They should give HAL a shot at the next Metroid. They certianly couldn't do worse than the last few. And they'd totally do a boss rush.
What good is a boss rush if the bosses are lame?
Anyone who thinks Samus' model looks 64 bit needs to adjust their binoculars. I wouldn't be dissapointed with a PS3 game that looked like Other M. A PS3 game as short as Other M, however, would leave me dissapointed.
I thought Ridley was pretty sweet. Like, exactly how a Ridley fight should be done in a 3D Metroid. None of that "go for the mouth/chestplate" crap. Ridley has always been about blasting away with your entire arsenal and hoping to the Chozo Spirits that you can avoid enough of his attacks to stay alive.
^Amen to that. IMO, I think they should kinda split up the series in terms of gameplay: some nonlinear like Super, some linear like Fusion/Corruption/Other M, and some in the middle like MZM. Also, they should most definitely contine the Prime series.
Yea, Prime is over and done with. It was good while it lasted.
Frankly, I think Metroid is one series they need to stop moving in "bold new directions". Other M isn't terrible but I've never played anything that felt less like a Metroid game. I really just want a 2.5D New Super Mario treatment. That would be perfect.
^Amen to that. IMO, I think they should kinda split up the series in terms of gameplay: some nonlinear like Super, some linear like Fusion/Corruption/Other M, and some in the middle like MZM. Also, they should most definitely contine the Prime series.
Zero Mission wasn't any less linear than Super Metroid was. It just didn't have many sequence breaks, and you can't expect the developers to plan for that.
I think it's very possible to argue that Super and Prime have a unique situation. After bombs in super you can choose a variety of paths, really. Most of them are from breaks, but still, they show you bombjumping and such in the demo videos. Mock ball is a trick in line with scan-dashing, just using the open physics to our advantage. And Prime's almost the same in that from the start you can open the game up and almost do what you want.
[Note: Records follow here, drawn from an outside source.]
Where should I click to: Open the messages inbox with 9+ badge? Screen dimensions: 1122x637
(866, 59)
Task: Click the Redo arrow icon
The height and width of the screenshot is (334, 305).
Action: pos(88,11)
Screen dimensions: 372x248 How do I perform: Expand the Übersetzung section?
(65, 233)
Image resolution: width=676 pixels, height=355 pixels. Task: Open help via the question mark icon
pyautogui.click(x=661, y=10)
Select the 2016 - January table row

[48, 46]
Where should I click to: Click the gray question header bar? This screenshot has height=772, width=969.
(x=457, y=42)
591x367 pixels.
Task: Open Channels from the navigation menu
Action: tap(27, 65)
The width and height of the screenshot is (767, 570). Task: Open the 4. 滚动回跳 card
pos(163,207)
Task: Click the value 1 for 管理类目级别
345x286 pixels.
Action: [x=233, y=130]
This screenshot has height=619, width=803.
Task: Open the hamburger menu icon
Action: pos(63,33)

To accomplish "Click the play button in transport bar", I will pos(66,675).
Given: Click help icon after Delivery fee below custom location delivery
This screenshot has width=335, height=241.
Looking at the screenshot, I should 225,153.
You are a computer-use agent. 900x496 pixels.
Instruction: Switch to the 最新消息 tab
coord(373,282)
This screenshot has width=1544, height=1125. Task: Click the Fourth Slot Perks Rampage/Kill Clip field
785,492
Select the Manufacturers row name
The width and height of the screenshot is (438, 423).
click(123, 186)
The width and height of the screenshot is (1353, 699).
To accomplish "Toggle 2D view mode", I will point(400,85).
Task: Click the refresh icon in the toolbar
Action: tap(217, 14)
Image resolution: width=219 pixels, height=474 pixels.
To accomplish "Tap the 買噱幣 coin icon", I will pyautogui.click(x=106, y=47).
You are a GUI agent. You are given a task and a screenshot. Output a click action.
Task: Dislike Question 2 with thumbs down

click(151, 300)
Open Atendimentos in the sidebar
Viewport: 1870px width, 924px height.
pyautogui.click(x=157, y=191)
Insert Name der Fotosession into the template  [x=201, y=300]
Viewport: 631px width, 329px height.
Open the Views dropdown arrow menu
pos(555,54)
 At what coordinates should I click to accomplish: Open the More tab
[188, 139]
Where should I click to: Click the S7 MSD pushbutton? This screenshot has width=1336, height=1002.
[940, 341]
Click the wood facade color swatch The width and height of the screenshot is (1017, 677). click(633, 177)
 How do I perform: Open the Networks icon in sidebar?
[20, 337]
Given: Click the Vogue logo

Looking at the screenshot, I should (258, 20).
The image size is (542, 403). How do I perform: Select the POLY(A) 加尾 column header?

The difference to both is that it wasn't intentionally made that way, and only the very beginning parts force you along a path before it opens up. MZM does the same up to the first chozo statue, and then you're open to do what you want, but only to a certain extent, and all of it's intentionally mimicking the style of play that has developed for super and prime. All I'm saying is SM and Prime are different from every other game in the series in design approach. They're different from one another too, but something about each approach is really open to the style of gameplay a sequence breaking board would be most focused on. The other six or whatever games in the series just don't have a style (physics or level design or something) that allows for much open exploration, instead they're straight-forward affairs. I think we expect a lot from Metroid that it wasn't ever really intended to live up to.